The relationship between a doctor and a patient is not a business relationship, but the relationship between a GP and a pathologist is in most circumstances. Face it.

Yes well unfortunately thats the great tragedy of modern times...that even someone like you takes the core position that the relationship with the path firm is a business one - I guess that reflects my peers selling the farm to the ASX. Im afraid Im old school and I still envision myself as a real Doctor with something to contribute and am trying to develop a relationship with referring GPs in just the same context as a cardiologist or surgeon. Do unto others is where I sit. Treat pathologists with the same respect you treat other specialists. Would you expect or demand half what you are from clinical specialists that you seem to expect and demand from Pathology....
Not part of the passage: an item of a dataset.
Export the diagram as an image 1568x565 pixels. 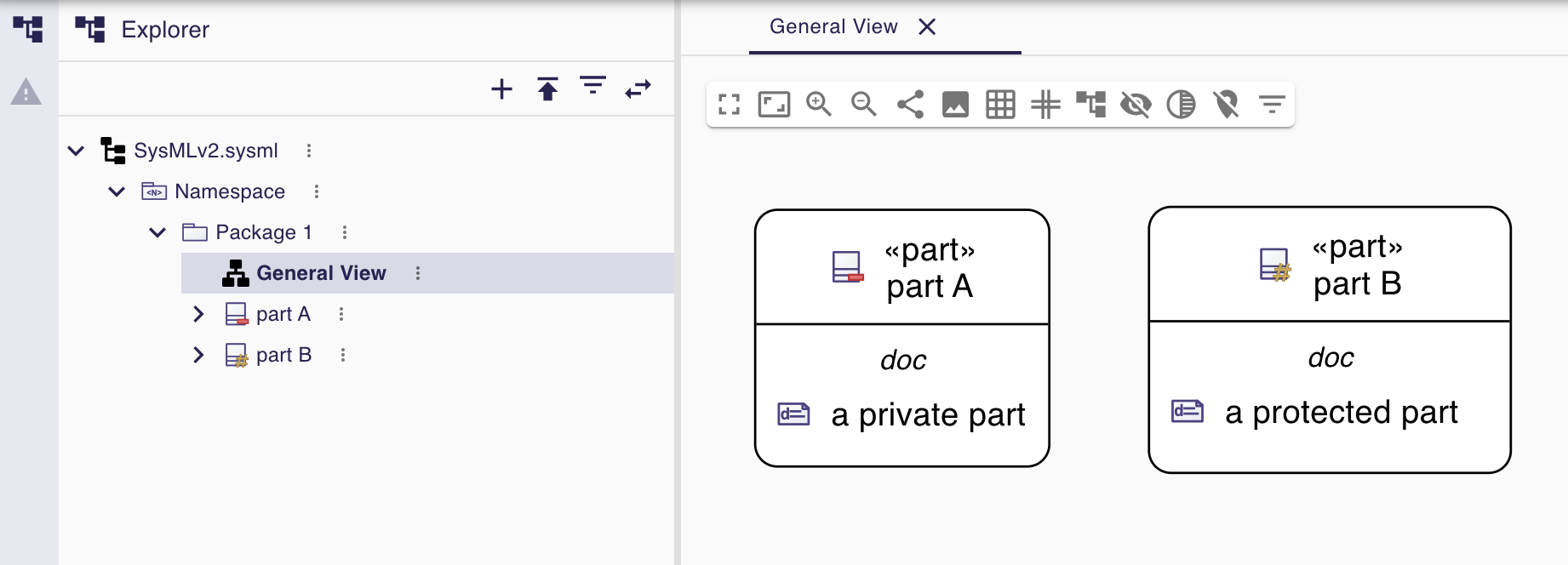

I dont hear cries to dump your favourite non IT literate cardiologist just cause he wont send you an encrypted letter. You might threaten too, but when it actually comes time to *not* send Mr Favourite old and dear Patient to Dr X and send him to young and not so good Dr Y who actually will send a report by email...Im guessing that most of you are stand up Docs who will in fact overlook the difference and send to Dr X...

Sure Ive got an axe to grind here. And I have tried so hard not to read this list lately too, I just get so depressed for the image of my discipline and these posts add to a long day.

> Nobody has demanded that you should roll out Argus yourself or convince your customer base to use it. All we said is that if you don't consider our preferred way of message delivery (that is a message in a standard atomic format (e.g. HL7) encrypted with a standard method (eg X.509, OpenPGP) sent via a standard protocol (eg SMTP) in a standard wrapper allowing acks (eg HL7) - Argus des all this and is available for free, but you can always roll your won if you don't like it) as at least one option you offer, we might not consider you as an option either.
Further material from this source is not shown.